In a nutshell, we’ve vastly oversimplified both the problem and its solutions. The complexity, uncertainty, and ambiguity of the existing knowledge about climate change is being kept away from the policy and public debate. The solutions that have been proposed are technologically and politically infeasible on a global scale.
The problems start at the beginning of the climate debate: how much increased atmospheric carbon dioxide will influence the climate.
The sensitivity of the climate to a doubling of carbon dioxide has a factor of three uncertainty. Climate model predictions of alarming impacts for the 21st century are driven by an emissions scenario, RCP8.5, that is highly implausible. Climate model predictions neglect scenarios of natural climate variability, which dominate regional climate variability on interannual to multidecadal time scales. And finally, emissions reductions will do little to improve the climate of the 21st century; if you believe the climate models, most of the impacts of emissions reductions will be felt in the 22nd century and beyond.
If you believe the climate models. Climate models have so far spectacularly failed to measure up to reality. Modeller Nakamura Mototaka bluntly states that they are “useless junk” when it comes to modelling the real world. Koonin, like Nakamura, says that, while models are useful for research, they should not be the basis for public policy.
Then there is the category error of conflating science and policy. Science does not and cannot dictate policy.
Whether or not warming is ‘dangerous‘ is an issue of values, about which science has nothing to say. According to the IPCC, there is not yet evidence of changes in the global frequency or intensity of hurricanes, droughts, floods or wildfires. In the U.S., the states with by far the largest population growth are Florida and Texas, which are warm, southern states. Property along the coast is skyrocketing in value. Personal preference and market value do not yet regard global warming as ‘dangerous.’

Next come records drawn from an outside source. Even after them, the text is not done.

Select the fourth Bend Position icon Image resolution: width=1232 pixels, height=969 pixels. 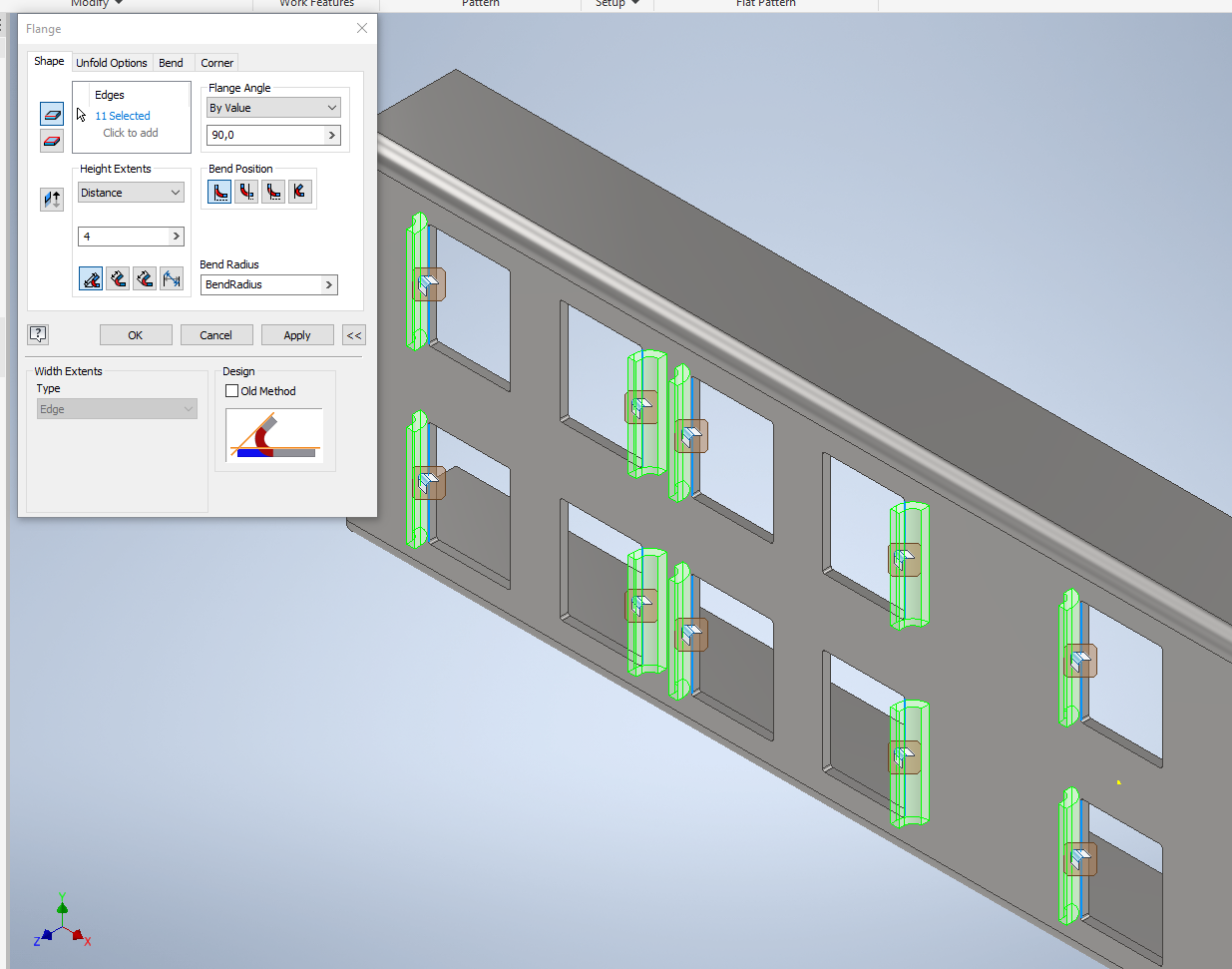[x=299, y=192]
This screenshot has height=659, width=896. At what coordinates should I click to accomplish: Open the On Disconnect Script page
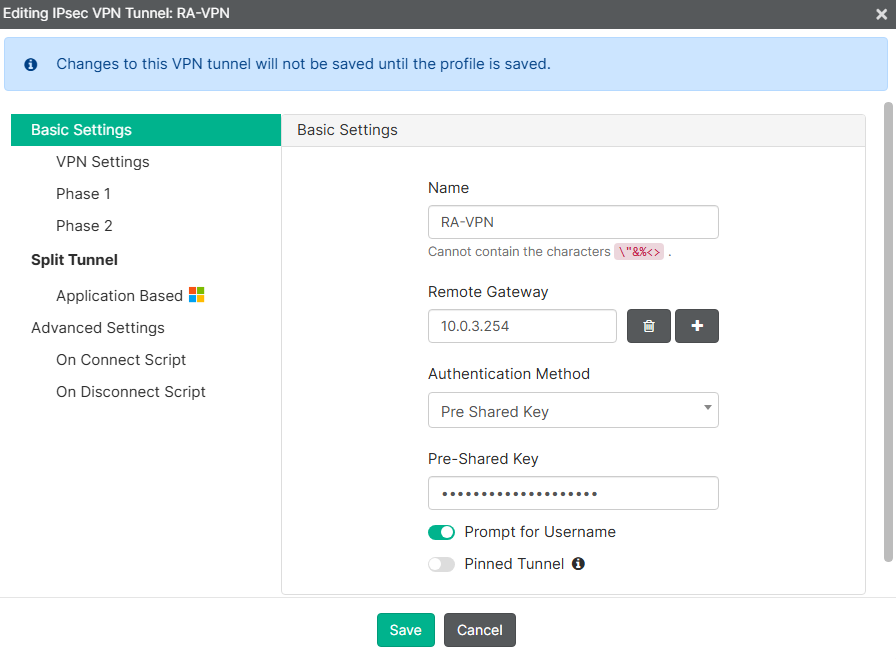(130, 391)
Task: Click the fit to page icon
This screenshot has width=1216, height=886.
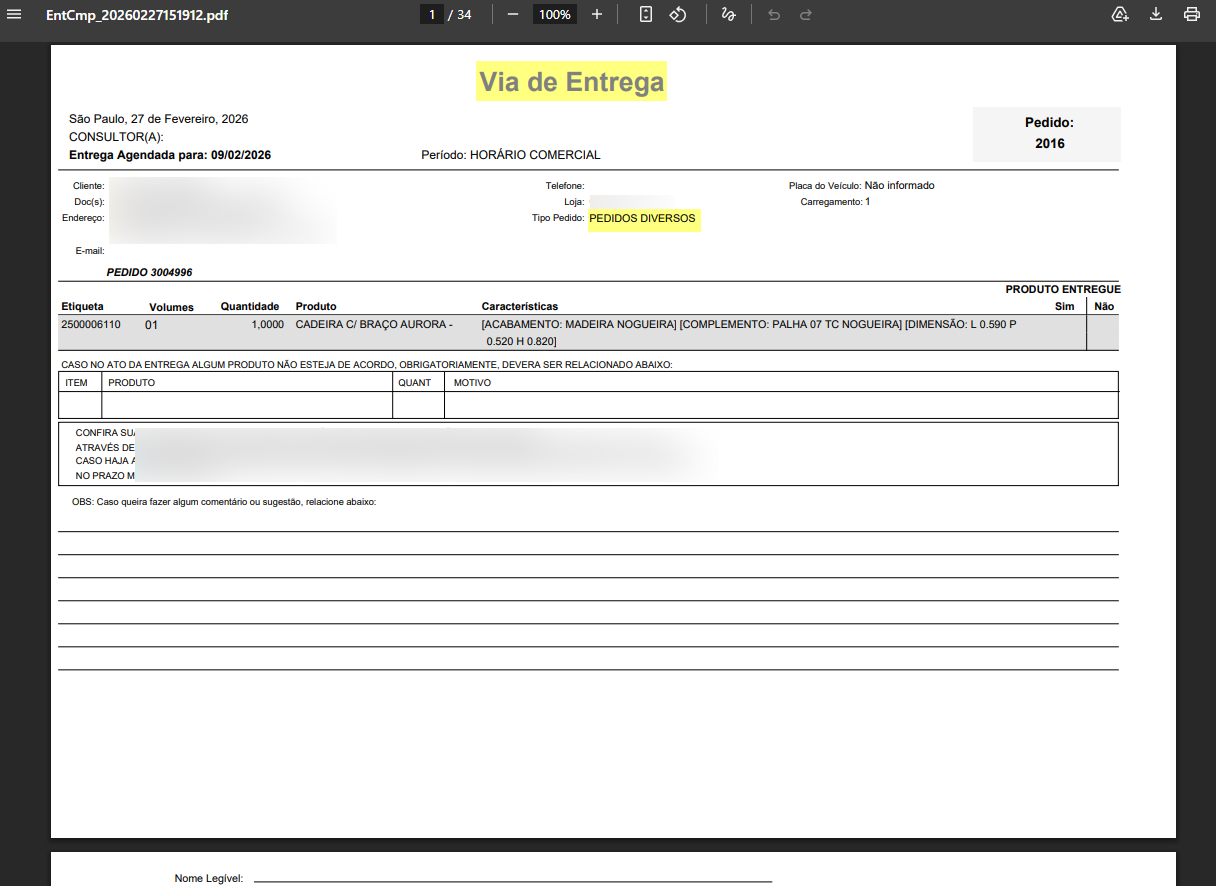Action: coord(646,15)
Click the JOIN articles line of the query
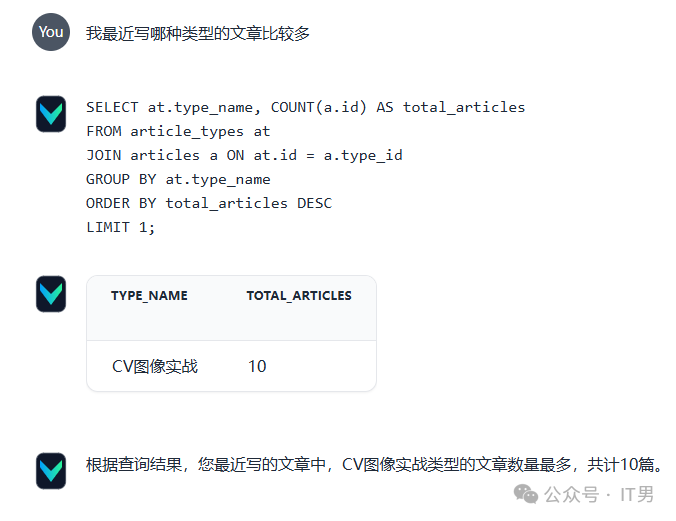 (x=244, y=155)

The narrative of “dangerous warming” has created a monomania: eliminate fossil fuels. This fixation is in fact distracting us from deeper investigation of the climate.
The end result is narrowing of the viewpoints and policy options that we are willing to consider in dealing with complex issues such as public health, water resources, weather disasters and national security.

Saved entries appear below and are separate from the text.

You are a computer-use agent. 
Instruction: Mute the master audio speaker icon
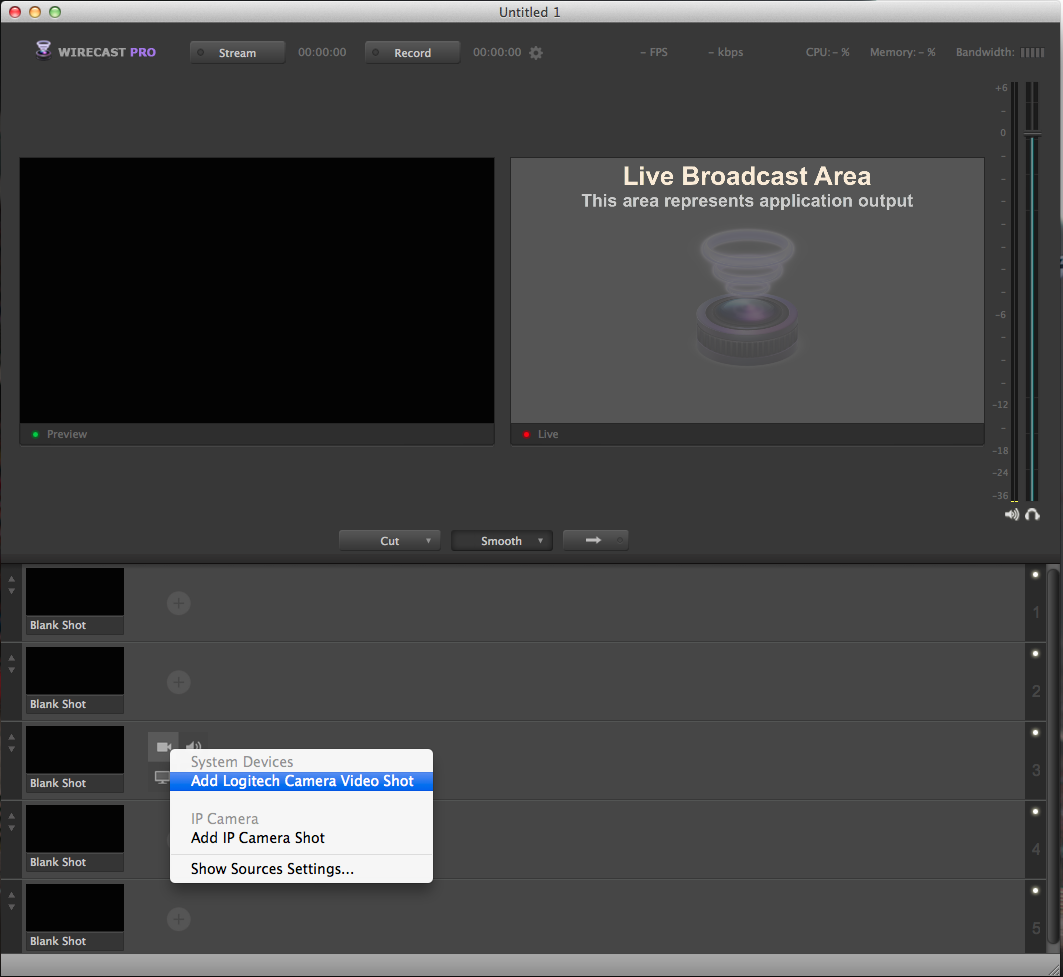click(x=1011, y=514)
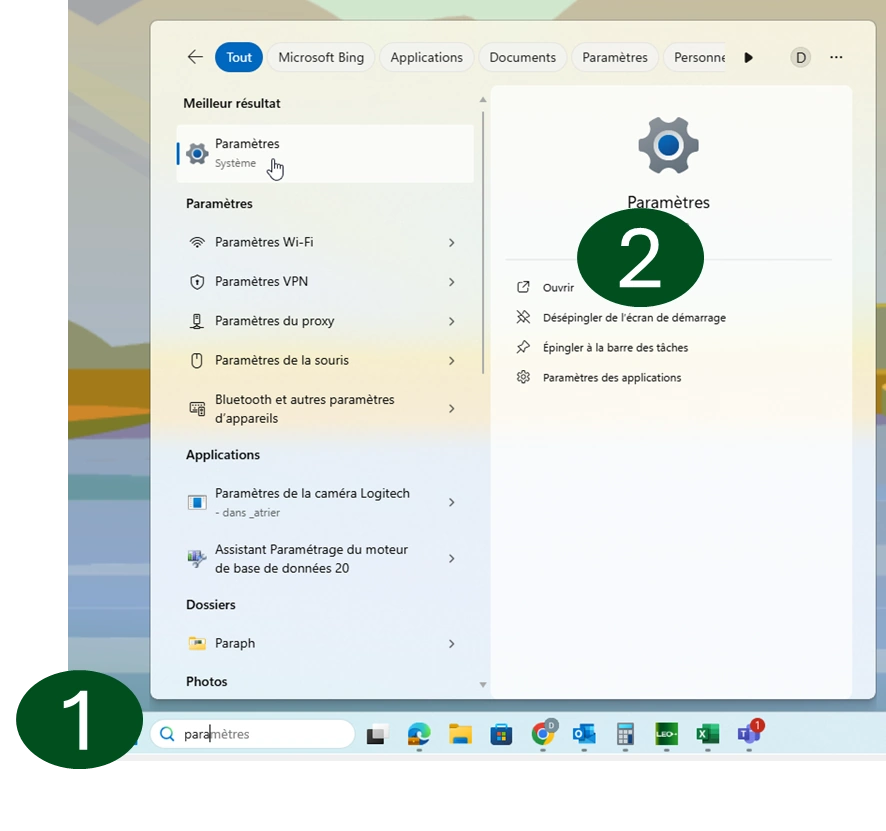Image resolution: width=886 pixels, height=831 pixels.
Task: Click Ouvrir to open Paramètres
Action: click(558, 288)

Does all this mean we should do nothing about climate change? No. We should work to minimize our impact on the planet, which isn’t simple for a planet with 7 billion inhabitants. We should work to minimize air and water pollution. From time immemorial, humans have adapted to climate change. Whether or not we manage to drastically curtail our carbon dioxide emissions in the coming decades, we need to reduce our vulnerability to extreme weather and climate events.
With regards to energy. All other things being equal, everyone would prefer clean over dirty energy. However, all other things are not equal. We need secure, reliable, and economic energy systems for all countries in the world.
The energy policies of the climate alarmists would condemn the developing world to continuing poverty – and send much of the developed world to join them. Anyone who tries to tell you that abundant renewable energy is at our fingertips is simply lying or uninformed. The maths of energy consumption and production is brutally clear.
What is not clear is the climate future. No matter what the IPCC, Extinction Rebellion, or the Greens try to tell you. Anyone who claims that they can predict the climate to a tenth of a degree, 100 years in the future, is having you on.
How the climate of the 21st century will play out is a topic of deep uncertainty. Once natural climate variability is accounted for, it may turn out to be relatively benign. Or we may be faced with unanticipated surprises. We need to increase our resiliency to whatever the future climate presents us with. We are shooting ourselves in the foot if we sacrifice economic prosperity and overall societal resilience on the altar of urgently transitioning to 20th century renewable energy technologies.Climate Etc.
Undoubtedly we will discover new and better energy technologies in the future. Equally undoubtedly the climate will continue to vary as it always has.
But the idea that the current period of climate change is unique and dangerous, and that it can be “fixed” by immediately dumping fossil fuels, is, bluntly put, a lie. One that bears no resemblance to “the science”.